Not yet hungry (again) either, we made our way through the modern shopping streets on our way to the more quaint Market District.

The roads were busy with people finishing work and doing their shopping. The town’s Christmas lights and decorations were already live, combining with the dark and crisp evening to make for quite a festive feel – probably more Christmassy than we’d feel in a month’s time in sunny South Africa when it really was Christmas!

The Market District was a little quieter; being mostly restaurants and pubs, probably a bit early for its main trade. We’d consulted online for recommendations on where to try – there are way too many pubs in every Irish town to take chances! – and started at Nancy Blake’s.

We settled on the barstools in the little passage that connected the two main bar areas, but soon moved because it was too warm – hardly something we’d suspected would be said on this holiday! – from the effective fireplace in the smaller bar. We sipped on our pints and logged them on our Guinness Index.

Our second stop was quite the opposite. Flannery’s was dark and a bit chilly and lacked the warmth in both temperature and atmosphere that Nancy Blake’s had had, not helped by the indifferent bartender who was playing his own (dreary) music and smoking on the doorstep. By that point it was dinner time anyway, so we chalked it up to experience and moved on.

We pinpointed The Locke as our final destination since it was accoladed for its menu, had traditional music and dancing every night and was just across the bridge (over the mighty Shannon) from home.

We had a Limerick local serving our table, so took his advice on dinner orders and were soon enjoying a seafood pie (like a cottage pie but with a creamy fishy mix instead of mince) and a traditional Irish stew that complemented perfectly, cutting the creamy pie with its simple stocky broth.

Our dinnertime conversation was logistics-intensive. We were, not unusually, planning a meal ahead like they were going out of fashion and thus, in this spirit, planned get up and have breakfast at the very earliest possible instant (rather than lazing and languishing in bed as we’d been doing the previous days) so we could do our self-guided Limerick tour and make space for a seafood lunch when we were back on the Wild Atlantic Way.
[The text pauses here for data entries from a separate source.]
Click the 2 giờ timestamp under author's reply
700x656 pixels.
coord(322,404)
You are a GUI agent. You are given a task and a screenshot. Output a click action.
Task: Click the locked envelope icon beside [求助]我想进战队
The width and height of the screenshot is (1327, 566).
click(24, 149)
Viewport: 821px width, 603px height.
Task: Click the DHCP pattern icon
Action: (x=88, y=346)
Only we could decide at dinner that we best hurry up and have an early night so we can have breakfast early enough to be hungry enough by lunch to appreciate it!

With this ‘early to bed; early to rise (for a fuller-than-Full Irish)’ in mind, we were soon headed back to our hotel, happy as little larks with our preliminary sightseeing done, a great evening behind us and another exciting day ahead of us.

We could have done with an organised walking tour of Limerick as it seemed there was more detail to the story of this city than could be cobbled together through the handful of sites and bitty historical overviews on the internet.

Unfortunately, the local walking tour guide, Declan, had a day job at the tourist office so could only accommodate during his lunch hour – and this was obviously too late as we a) had breakfast to move and b) had our own lunch plans. So, we made the most of it and did a quick loop around the Medieval Quarter on our own.

From what we could tell, the area of Limerick had been occupied since the Stone Age, succumbed to the Vikings in the 800s and 900s and then got its signatures architecture (King John’s Castle and St Mary’s Cathedral) around 1200. The Castle was sieged several times between the English/Irish issues, Cromwell and William of Orange, which was pretty typical of the 1600s which seem to be quite a tiring time in Irish history in general. All sorts of people invading and marauding and fighting battles to back and forth bits of Ireland inch by inch.

We wanted to end off our tour with the McCourt Museum, a tribute to the Frank McCourt book “Angela’s Ashes”, a copy of which my Grandpappy had given to me as a teenager. The story was an anecdotal memoir of Frank’s impoverished childhood in Limerick and the museum is said to be small but very tangible of life in the time the book was set.

Unfortunately, the museum only opened at 11 and wasn’t worth waiting almost an hour for, so we hit the road in search of the next wonderous experience.